ЗАДАНИЕ | Выпишите из письма без изменений фрагмент, начиная со слов «Все же мне нужно» и заканчивая словами «потом — для других.».

ОТРЫВОК |
======
Шрифт:
Интервал:
Закладка:
Но это я так, Майка, не пищу, а болтаю, не художество свершаю, а разговариваю с вами, — как бывало, как должно быть.
Все же мне нужно не сказать, а написать вам нечто — важное, тяжелое (не пугайтесь), сейчас поймете, о чем речь.
Этот день — с его чудным утром, с птицами за окном — хотела написать: только наш с вами, но вспомнила: 10 день ф
Ну, Васька! не успела дописать 10 ф…: Пушкин! — вбегает Лида Вергасова: Андропов помер.
Продолжение письма 17 февраля 1984 г.
Васька и Майка, стало быть, я написала: 10 ф, пред тем ужаснувшись: как я забыла? День смерти Пушкина! — влетела Лида, и я не дописала.
И все-таки — это был День смерти Пушкина, и наш с вами день.
И вернусь к тому, что я хотела написать сначала вам, потом — для других.
Вы — сосредоточьтесь, а я изложу вкратце.
В конце сентября прошлого (1983) года мой добрый и достопочтенный знакомый, ленинградец, поехал в служебную (инженер) командировку в Набережные Челны. Оттуда, ранним утром, на «Ракете» он вы-ехал? вы-плыл? в Елабугу, это и то рядом. Все тем же ранним, мрачным утром (оно не успело перемениться, да и не менялось в течение недолгого осеннего дня) Георгий Эзрович Штейман (так его зовут) ждал открытия похоронного бюро г. Елабуга с тем, чтобы заказать венок: «Марине Ивановне Цветаевой от ленинградцев». Бюро открылось, и к нему все были добры, учтивы, объяснили, что ленту исполнят через час, но — цветы? Научили пойти в институт, где растут какие-то цветы, сказали: «Столяр, который делал гроб для М.И.Ц., умер недавно». Георгий Эзрович пошел в институт, там ему дали то бедное, что у них росло в горшке, с тем он вернулся в бюро, взял ленту (это все как-то соединили), его научили, как идти на кладбище и где искать, он шел, страшно подавленный и мыслью своей, и видом города.
Он поднимался к кладбищу, видел — уже не однажды описанные — сосны, услышал за собой затрудненное дыхание человека и от этого как бы — очнулся. Обернулся: его догоняла, запыхавшись, женщина в платке и во всем, что носят и носили, то есть, как он сказал: «простая, бедная, неграмотная женщина». Она (он только потом понял), еще не переведя измученного жизнью и ходом вверх дыхания, сказала: «Это вы — из Ленинграда, к Цветаевой? Столяр, который делал гроб, — мой двоюродный дядя, он умер и перед смертью покаялся: «Я — у покойницы, у самоубийцы, у эвакуированной, из фартука взял — не знаю что. Возьми и пошли в Москву — мой грех!!»
Не стану, Василий, воспроизводить речь столяра и родственницы его. Это ты — в художестве, я — лишь суть тебе описываю.
Георгий Эзрович, по моей просьбе, записал все это. А ВЕЩЬ — взял, он не мог найти меня, и все это стал сразу рассказывать мне недавно, в Ленинграде, после моего выступления.
======
ИСХОДНЫЕ ДАННЫЕ |

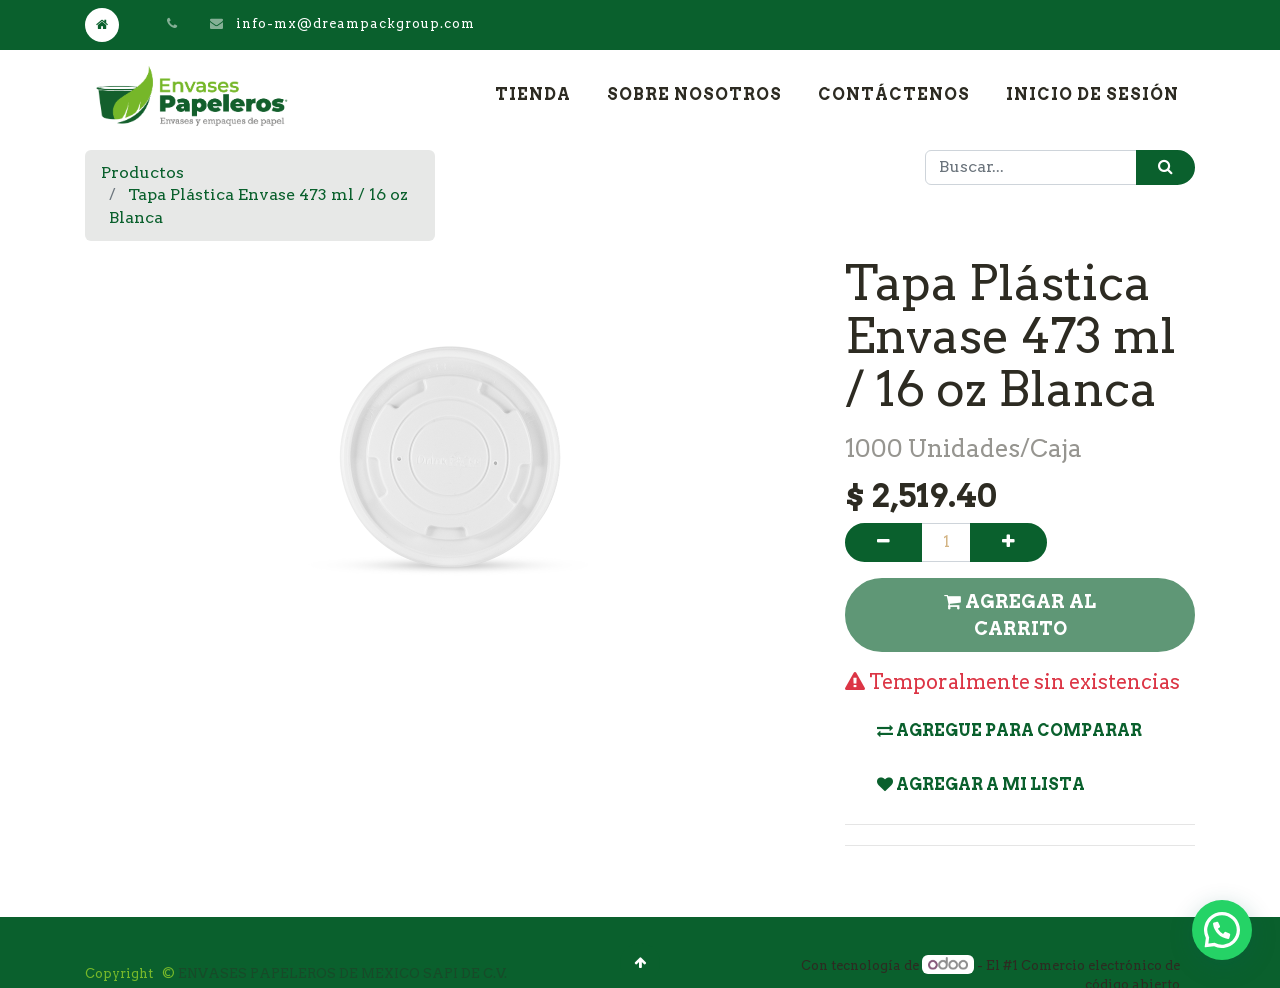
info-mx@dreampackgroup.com (355, 23)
======
ПРАВИЛЬНЫЙ ОТВЕТ |
Все же мне нужно не сказать, а написать вам нечто — важное, тяжелое (не пугайтесь), сейчас поймете, о чем речь.
Этот день — с его чудным утром, с птицами за окном — хотела написать: только наш с вами, но вспомнила: 10 день ф
Ну, Васька! не успела дописать 10 ф…: Пушкин! — вбегает Лида Вергасова: Андропов помер.
Продолжение письма 17 февраля 1984 г.
Васька и Майка, стало быть, я написала: 10 ф, пред тем ужаснувшись: как я забыла? День смерти Пушкина! — влетела Лида, и я не дописала.
И все-таки — это был День смерти Пушкина, и наш с вами день.
И вернусь к тому, что я хотела написать сначала вам, потом — для других.